(begin)

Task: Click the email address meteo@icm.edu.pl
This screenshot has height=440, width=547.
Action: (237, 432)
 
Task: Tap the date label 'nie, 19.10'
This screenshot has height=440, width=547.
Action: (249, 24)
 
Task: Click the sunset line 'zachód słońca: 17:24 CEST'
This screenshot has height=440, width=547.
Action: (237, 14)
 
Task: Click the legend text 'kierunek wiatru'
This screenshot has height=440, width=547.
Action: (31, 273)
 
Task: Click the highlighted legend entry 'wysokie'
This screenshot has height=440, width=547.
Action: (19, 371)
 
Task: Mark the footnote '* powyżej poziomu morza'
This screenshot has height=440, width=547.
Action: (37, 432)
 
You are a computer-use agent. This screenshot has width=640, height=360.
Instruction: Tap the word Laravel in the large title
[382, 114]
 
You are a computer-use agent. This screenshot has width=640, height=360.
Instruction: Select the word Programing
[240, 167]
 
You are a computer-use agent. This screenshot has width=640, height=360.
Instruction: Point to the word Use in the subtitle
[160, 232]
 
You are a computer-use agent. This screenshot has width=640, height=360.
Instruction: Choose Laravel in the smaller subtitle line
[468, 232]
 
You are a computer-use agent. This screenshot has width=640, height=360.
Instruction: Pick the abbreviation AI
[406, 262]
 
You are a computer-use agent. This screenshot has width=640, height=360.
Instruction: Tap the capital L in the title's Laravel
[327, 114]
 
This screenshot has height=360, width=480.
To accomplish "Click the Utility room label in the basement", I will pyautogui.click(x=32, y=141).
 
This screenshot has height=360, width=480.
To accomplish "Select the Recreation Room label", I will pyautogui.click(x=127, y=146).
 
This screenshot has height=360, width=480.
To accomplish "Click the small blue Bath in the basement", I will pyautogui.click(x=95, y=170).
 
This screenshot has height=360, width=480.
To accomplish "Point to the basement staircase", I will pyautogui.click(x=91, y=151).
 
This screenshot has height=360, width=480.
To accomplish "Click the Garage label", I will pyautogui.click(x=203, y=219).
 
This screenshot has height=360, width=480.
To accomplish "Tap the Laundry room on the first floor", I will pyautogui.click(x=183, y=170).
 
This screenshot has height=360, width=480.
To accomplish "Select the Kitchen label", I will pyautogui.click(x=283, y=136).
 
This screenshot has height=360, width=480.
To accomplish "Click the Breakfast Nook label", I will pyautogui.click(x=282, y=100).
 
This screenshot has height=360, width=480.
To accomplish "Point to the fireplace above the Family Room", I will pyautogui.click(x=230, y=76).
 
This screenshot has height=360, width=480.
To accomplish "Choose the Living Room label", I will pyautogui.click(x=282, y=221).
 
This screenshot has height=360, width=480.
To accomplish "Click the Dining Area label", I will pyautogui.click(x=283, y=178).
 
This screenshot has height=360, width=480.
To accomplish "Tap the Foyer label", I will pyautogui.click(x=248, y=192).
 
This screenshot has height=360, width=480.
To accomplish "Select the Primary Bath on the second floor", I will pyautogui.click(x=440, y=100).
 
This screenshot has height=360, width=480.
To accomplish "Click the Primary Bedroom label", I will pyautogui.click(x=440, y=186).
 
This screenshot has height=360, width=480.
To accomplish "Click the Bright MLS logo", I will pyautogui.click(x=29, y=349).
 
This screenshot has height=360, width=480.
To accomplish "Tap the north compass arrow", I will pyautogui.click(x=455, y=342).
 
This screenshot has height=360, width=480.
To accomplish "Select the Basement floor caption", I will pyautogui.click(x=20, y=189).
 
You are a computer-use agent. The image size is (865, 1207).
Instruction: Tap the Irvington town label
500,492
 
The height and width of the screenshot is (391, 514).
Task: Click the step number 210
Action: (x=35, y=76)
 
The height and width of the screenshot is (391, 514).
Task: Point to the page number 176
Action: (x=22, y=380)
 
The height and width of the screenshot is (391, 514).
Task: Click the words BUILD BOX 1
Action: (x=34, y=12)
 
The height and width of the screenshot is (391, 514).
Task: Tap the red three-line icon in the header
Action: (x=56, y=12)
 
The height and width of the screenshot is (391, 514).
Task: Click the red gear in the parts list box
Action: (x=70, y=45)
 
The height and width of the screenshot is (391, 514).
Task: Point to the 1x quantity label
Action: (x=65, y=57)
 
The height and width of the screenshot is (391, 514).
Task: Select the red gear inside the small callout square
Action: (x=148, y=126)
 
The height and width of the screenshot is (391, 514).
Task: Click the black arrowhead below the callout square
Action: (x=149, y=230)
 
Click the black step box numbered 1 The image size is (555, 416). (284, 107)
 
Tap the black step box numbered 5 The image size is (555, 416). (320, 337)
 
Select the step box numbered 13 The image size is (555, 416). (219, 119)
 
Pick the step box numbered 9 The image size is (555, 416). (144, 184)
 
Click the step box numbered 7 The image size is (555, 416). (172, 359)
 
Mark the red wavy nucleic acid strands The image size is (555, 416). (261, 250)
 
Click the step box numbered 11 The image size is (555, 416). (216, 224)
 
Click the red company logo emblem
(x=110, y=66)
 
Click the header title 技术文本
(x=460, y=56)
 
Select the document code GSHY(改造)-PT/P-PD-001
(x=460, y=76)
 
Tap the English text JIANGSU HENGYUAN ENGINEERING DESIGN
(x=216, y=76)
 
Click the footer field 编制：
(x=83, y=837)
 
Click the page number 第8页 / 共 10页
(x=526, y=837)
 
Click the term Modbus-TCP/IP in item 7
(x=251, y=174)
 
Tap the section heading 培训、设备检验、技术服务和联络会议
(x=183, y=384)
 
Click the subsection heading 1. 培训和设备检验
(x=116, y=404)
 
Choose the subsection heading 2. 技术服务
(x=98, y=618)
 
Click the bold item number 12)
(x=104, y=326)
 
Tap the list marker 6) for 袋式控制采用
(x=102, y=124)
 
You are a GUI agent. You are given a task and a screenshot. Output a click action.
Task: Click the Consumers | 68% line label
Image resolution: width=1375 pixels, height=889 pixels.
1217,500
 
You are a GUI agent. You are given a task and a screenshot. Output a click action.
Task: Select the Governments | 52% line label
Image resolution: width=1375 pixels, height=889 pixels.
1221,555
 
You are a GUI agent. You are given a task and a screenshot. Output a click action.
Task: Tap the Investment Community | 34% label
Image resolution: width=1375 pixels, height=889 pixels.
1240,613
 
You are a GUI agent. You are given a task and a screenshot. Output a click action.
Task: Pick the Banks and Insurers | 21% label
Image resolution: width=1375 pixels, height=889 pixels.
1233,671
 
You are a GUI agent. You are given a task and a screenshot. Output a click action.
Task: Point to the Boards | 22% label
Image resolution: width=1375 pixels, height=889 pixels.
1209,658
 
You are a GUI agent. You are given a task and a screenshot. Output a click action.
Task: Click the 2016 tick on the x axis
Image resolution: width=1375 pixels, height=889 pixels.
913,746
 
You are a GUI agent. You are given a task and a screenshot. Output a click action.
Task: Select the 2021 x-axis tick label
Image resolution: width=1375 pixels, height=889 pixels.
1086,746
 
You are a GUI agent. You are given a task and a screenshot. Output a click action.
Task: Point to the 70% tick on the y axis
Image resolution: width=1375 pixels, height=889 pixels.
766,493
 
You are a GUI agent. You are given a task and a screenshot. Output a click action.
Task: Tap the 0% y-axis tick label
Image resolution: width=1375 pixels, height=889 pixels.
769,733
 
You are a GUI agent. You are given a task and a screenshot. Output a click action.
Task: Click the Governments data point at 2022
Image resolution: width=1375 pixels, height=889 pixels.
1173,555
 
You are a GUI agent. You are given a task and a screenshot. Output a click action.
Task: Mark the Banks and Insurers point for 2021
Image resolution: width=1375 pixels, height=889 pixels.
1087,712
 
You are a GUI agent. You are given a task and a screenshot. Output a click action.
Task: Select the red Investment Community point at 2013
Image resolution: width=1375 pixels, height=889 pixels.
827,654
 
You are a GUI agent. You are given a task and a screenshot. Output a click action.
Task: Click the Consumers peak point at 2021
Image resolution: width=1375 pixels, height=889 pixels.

(end)

● Set task: Starting at the beginning of the records and ending at the line that contains "Action: (31, 273)", reproduce those lines, the requests included, with every coordinate in the answers multiplied by 0.65 and rounded to the nearest whole number, halves rounded up.

● Problem solution:
Task: Click the email address meteo@icm.edu.pl
This screenshot has height=440, width=547.
Action: (154, 281)
 
Task: Tap the date label 'nie, 19.10'
This screenshot has height=440, width=547.
Action: (162, 16)
 
Task: Click the sunset line 'zachód słońca: 17:24 CEST'
This screenshot has height=440, width=547.
Action: (154, 9)
 
Task: Click the legend text 'kierunek wiatru'
This screenshot has height=440, width=547.
Action: (20, 177)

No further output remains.